TRY IT — A verbatim reproduction of the lines below, from the line containing "Open the Dart Analysis tool window" through the line containing "You are a computer-use agent. Image", both ends included, is the whole required output.
**** TASK INPUTS
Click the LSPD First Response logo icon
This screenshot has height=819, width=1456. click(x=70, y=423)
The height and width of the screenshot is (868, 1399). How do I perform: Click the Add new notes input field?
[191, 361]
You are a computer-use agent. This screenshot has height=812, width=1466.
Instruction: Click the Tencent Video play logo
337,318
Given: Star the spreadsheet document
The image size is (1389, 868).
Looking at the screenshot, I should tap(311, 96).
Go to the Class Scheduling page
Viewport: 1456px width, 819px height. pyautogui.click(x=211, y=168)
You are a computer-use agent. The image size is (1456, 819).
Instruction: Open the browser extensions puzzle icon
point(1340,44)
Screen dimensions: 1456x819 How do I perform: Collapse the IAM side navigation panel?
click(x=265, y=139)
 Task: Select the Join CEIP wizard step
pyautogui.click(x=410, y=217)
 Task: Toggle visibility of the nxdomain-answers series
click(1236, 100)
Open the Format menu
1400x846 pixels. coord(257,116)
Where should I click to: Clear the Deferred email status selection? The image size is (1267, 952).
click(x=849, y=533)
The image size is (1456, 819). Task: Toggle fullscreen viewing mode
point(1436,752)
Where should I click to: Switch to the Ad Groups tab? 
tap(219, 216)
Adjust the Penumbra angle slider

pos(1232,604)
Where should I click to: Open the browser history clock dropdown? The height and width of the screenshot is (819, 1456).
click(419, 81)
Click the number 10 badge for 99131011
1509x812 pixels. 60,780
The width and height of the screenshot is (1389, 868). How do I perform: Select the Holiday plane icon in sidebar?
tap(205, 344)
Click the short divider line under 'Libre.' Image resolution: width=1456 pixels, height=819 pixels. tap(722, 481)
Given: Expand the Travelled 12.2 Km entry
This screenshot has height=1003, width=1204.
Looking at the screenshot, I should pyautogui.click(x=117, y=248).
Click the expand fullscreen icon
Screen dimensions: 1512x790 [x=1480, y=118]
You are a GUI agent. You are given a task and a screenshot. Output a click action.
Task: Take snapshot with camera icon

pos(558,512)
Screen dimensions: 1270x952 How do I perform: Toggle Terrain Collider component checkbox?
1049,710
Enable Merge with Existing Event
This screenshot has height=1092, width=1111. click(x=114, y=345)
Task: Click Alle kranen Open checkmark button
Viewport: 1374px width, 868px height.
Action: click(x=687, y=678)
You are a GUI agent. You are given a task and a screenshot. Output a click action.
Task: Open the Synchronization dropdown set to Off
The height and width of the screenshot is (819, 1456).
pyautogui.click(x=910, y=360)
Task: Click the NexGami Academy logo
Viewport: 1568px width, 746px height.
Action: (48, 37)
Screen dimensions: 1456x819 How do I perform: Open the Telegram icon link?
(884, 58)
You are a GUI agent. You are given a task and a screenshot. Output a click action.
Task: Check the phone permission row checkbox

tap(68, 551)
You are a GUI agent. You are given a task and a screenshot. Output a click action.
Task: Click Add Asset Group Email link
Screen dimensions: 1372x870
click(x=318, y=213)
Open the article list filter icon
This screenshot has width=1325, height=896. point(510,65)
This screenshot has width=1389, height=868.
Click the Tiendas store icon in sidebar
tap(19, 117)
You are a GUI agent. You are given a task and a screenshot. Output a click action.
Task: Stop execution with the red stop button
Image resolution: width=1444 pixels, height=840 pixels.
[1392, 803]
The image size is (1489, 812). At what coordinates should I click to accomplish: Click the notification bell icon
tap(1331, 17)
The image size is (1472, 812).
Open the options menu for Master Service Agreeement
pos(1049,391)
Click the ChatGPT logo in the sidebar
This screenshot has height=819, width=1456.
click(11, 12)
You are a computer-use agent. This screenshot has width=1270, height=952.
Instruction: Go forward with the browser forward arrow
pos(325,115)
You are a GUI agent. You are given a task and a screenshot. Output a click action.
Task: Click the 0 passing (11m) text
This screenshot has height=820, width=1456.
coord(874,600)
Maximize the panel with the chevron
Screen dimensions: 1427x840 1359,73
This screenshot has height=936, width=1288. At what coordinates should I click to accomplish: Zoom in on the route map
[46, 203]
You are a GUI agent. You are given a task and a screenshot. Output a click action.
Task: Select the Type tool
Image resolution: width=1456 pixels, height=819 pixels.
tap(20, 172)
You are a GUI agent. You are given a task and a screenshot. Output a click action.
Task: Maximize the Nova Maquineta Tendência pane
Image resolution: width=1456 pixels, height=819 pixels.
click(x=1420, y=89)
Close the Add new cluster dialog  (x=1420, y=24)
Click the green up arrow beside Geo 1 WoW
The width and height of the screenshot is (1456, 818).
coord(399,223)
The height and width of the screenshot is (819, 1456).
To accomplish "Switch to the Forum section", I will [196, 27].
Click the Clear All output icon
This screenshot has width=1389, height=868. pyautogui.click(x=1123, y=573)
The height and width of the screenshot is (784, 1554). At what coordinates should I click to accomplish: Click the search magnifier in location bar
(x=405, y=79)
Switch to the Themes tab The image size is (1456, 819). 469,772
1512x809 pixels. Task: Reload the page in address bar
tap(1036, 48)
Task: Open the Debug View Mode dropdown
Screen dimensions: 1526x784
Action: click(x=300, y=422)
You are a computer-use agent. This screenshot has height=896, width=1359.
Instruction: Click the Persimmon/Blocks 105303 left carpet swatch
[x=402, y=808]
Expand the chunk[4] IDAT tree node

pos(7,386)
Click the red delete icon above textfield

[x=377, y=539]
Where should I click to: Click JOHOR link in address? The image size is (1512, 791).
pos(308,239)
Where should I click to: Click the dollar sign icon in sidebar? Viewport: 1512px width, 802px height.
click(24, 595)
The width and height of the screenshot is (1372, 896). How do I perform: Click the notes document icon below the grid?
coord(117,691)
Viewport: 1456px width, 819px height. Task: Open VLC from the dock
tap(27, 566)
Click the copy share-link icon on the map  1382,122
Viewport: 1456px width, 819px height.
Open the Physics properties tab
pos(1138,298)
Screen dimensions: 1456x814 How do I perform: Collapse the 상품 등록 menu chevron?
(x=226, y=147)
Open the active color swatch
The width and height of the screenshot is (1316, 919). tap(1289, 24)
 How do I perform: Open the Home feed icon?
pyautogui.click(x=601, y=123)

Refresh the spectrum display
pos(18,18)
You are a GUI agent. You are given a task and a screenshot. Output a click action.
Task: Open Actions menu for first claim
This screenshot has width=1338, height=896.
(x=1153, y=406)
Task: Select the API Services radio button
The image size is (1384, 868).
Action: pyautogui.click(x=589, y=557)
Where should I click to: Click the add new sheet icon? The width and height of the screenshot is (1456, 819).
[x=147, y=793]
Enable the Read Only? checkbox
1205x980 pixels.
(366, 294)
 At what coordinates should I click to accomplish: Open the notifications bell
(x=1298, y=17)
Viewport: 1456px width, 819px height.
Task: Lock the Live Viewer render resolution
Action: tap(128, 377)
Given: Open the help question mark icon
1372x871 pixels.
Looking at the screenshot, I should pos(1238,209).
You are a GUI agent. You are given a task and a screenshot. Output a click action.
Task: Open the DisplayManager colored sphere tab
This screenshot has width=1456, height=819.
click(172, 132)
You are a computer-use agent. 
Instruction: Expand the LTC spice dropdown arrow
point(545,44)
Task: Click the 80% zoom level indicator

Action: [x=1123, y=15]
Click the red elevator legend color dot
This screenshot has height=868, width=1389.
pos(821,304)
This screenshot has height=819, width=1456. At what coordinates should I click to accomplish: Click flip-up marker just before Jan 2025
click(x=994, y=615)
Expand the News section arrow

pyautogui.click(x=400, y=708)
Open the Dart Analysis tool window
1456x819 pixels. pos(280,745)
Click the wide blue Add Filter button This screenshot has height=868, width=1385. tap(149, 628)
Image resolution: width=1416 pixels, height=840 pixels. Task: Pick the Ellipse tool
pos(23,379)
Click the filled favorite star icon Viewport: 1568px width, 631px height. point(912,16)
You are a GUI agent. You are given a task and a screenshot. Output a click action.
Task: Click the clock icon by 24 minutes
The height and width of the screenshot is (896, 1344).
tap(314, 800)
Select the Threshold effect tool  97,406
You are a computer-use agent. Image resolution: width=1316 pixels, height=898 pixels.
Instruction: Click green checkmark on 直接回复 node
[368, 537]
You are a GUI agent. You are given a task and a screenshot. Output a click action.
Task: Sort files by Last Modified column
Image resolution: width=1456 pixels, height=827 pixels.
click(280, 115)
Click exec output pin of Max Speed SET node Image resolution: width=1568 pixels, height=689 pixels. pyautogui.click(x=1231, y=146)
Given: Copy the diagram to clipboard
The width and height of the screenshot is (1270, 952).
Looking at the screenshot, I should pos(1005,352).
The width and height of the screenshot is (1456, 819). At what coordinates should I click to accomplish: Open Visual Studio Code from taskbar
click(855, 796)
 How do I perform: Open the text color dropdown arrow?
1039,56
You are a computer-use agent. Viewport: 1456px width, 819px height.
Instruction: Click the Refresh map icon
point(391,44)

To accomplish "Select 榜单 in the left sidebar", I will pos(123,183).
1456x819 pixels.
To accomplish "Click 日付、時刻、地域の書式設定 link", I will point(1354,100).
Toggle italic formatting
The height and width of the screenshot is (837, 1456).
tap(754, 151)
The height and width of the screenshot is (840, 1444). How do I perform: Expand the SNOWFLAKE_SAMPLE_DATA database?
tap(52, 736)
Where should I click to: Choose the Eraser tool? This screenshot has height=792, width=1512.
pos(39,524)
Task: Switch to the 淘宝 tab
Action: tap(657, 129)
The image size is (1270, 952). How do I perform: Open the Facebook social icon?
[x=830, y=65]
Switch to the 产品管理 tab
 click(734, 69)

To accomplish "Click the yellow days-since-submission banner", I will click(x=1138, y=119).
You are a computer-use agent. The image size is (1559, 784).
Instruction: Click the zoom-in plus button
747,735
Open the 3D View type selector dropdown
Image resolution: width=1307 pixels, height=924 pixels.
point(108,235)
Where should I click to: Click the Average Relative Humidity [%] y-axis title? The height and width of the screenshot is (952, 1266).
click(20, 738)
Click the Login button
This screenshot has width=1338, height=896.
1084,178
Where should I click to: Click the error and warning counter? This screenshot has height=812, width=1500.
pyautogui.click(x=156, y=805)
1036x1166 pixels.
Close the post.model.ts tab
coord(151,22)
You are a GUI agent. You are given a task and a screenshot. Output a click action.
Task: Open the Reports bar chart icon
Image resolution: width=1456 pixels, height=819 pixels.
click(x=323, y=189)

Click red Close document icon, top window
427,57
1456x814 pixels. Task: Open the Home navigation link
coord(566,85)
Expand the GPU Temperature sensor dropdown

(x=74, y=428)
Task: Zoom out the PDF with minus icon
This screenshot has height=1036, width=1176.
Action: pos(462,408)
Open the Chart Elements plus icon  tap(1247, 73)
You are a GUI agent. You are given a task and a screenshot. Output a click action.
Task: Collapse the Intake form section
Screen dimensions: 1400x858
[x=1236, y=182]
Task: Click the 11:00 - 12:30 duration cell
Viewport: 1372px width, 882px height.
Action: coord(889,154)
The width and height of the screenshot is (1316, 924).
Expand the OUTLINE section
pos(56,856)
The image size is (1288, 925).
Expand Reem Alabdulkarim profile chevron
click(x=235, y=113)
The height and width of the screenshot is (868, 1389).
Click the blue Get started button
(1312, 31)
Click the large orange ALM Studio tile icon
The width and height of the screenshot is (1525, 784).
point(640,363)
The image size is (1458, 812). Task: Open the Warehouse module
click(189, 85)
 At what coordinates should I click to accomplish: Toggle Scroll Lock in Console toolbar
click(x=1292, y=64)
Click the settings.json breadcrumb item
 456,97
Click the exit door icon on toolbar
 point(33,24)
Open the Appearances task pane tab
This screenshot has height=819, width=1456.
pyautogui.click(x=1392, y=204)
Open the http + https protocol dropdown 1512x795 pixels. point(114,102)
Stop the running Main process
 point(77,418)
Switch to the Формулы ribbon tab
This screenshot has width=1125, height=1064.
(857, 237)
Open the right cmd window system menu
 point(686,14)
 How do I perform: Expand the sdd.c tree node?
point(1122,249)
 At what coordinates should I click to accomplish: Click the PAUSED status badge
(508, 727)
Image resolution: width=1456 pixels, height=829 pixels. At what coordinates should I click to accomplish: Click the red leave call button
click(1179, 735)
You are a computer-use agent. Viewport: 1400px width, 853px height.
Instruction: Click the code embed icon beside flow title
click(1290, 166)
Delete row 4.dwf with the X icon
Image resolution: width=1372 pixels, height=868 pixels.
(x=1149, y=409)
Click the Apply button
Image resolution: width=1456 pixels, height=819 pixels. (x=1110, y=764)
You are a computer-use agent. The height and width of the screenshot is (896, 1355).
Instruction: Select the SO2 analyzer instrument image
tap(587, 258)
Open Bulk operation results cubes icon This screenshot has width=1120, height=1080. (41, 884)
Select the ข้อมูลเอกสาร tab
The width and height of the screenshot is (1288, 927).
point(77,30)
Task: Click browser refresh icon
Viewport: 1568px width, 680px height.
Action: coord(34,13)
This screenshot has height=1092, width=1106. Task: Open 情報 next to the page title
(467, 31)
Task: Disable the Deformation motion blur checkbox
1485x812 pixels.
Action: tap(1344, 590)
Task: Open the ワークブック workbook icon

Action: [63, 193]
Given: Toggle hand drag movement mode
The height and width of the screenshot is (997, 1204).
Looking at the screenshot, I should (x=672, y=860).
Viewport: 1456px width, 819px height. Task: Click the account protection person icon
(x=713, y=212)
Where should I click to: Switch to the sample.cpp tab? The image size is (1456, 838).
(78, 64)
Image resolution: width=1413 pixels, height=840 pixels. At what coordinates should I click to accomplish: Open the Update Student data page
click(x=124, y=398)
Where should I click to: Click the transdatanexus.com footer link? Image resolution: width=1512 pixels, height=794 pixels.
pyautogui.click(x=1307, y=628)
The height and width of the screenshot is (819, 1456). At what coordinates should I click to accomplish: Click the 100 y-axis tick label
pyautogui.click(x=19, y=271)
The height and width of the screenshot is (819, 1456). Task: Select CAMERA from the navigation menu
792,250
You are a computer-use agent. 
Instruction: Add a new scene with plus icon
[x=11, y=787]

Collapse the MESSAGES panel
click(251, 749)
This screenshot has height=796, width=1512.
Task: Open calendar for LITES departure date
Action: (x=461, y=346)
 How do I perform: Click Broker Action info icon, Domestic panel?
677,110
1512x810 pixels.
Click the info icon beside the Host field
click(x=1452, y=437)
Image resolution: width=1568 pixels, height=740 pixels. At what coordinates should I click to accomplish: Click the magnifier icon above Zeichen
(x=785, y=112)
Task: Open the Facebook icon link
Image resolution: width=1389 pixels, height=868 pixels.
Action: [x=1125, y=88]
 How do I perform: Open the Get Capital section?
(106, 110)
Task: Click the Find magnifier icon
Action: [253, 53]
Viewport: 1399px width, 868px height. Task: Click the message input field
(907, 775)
********
EXPECTED ANSWER —
Open the Dart Analysis tool window
1456x819 pixels. pos(280,745)
Click the wide blue Add Filter button This screenshot has height=868, width=1385. tap(149, 628)
Image resolution: width=1416 pixels, height=840 pixels. Task: Pick the Ellipse tool
pos(23,379)
Click the filled favorite star icon Viewport: 1568px width, 631px height. point(912,16)
You are a GUI agent. You are given a task and a screenshot. Output a click action.
Task: Click the clock icon by 24 minutes
The height and width of the screenshot is (896, 1344).
tap(314, 800)
Select the Threshold effect tool  97,406
You are a computer-use agent. Image resolution: width=1316 pixels, height=898 pixels.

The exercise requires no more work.